Concerns have been raised about Qatar’s ability to quench the thirst of football fans at World Cup 2022 as it struggles to maintain beer supplies.
The Qatar Distribution Company, the nation’s sole alcohol supplier, has failed to deliver barrels of Heineken, Stella and Guinness in the city for the past two weeks without explanation.
An expat pilot, 30, told The Sun: “It’s unbelievable. Everywhere is running out. The government seem determined to stop everyone drinking or having fun. If this isn’t sorted they’ll be hosting the most miserable World Cup ever.”
A barman at the W Hotel said: “It’s a national shortage.”
One at the Doha Sheraton added: “QDC have not told us why. We are trying to get in more bottled beers but for now our stocks are dry.”
The Sun reports The Marriott and Intercontinental are also running out.
There’s speculation the shortage is due to the government introduced a 100% “sin tax” on imported alcohol, which has driven prices sky high.
The host of World Cup 2022 announced it was introducing a 100% tax on alcohol sales at the beginning of the year.
“The Selective Tax law is designed to impose taxes on certain health-damaging goods and it will be implemented by the beginning of 2019,” a statement by the Ministry of Finance last year. “The law includes a 100% tax on tobacco and its products and energy drinks, and a 50% tax on sugary drinks.”
Under the new system a 24-pack of beer costs around $150.

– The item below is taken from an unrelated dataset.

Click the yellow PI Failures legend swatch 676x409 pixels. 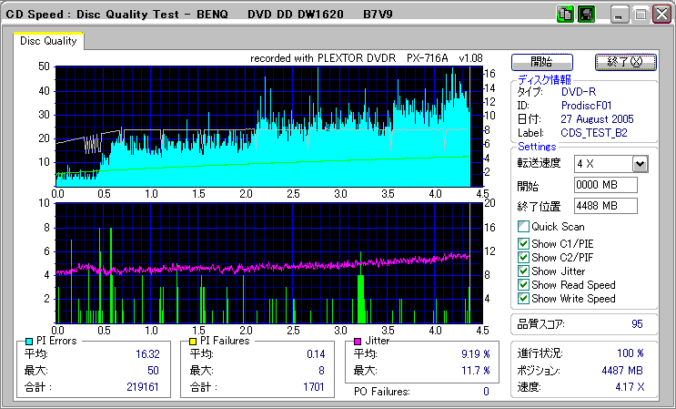192,341
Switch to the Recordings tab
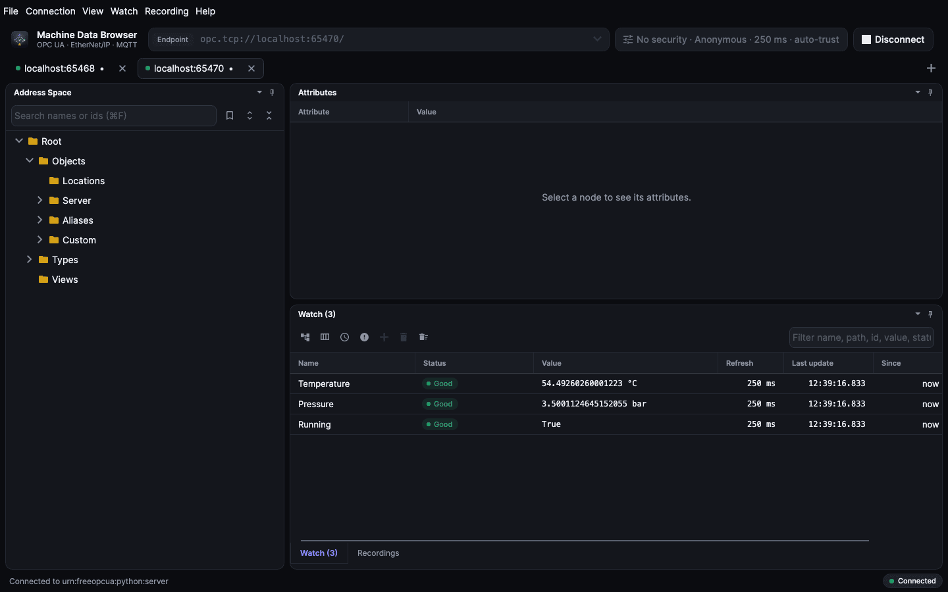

Last year, tournament organisers assured soccer fans that it would relax its laws on the consumption of alcohol during the World Cup.
Hassan Al Thawadi, head of Qatar’s World Cup 2022 committee, told Russia Today: “Let’s address the elephant in the room – alcohol. Alcohol will be served, it just won’t be served in public places, in the streets and so on, but there will be designated areas, open areas where people will be able to have alcohol.
“It’s a different culture, it’s not a restrictive culture as people think it might be.”
How Qatar’s alcohol laws will affect sponsorship of the World Cup remains to be seen. Budweiser has been the official beer sponsor of the tournament for the past 32 years and is already planning its campaign for 2022.
Qatar controversially won the right to host the 2022 World Cup in 2010, amid allegations of corruption. It has never played at a World Cup and does not have a strong sporting tradition.
It’s also the first time the World Cup has headed to the Middle East, with strict alcohol laws just one of the challenges.
FIFA has decided to move the tournament to cooler winter months – summer temperatures can soar to 45 degrees – and has confirmed a start date of November 21, 2022. Temperatures could still be in excess of 30C, with officials assuring fans and competitors that stadiums will be air-conditioned.
The World Cup 2022 competition will run until a week before Christmas and will clash with the normal domestic schedule for the majority of European club sides, so the competition will take place over a reduced time span of 28 days.
Qatar is not alone. Officials have expressed similar concerns that stadiums and bars will run dry during the 2019 Rugby World Cup in Japan.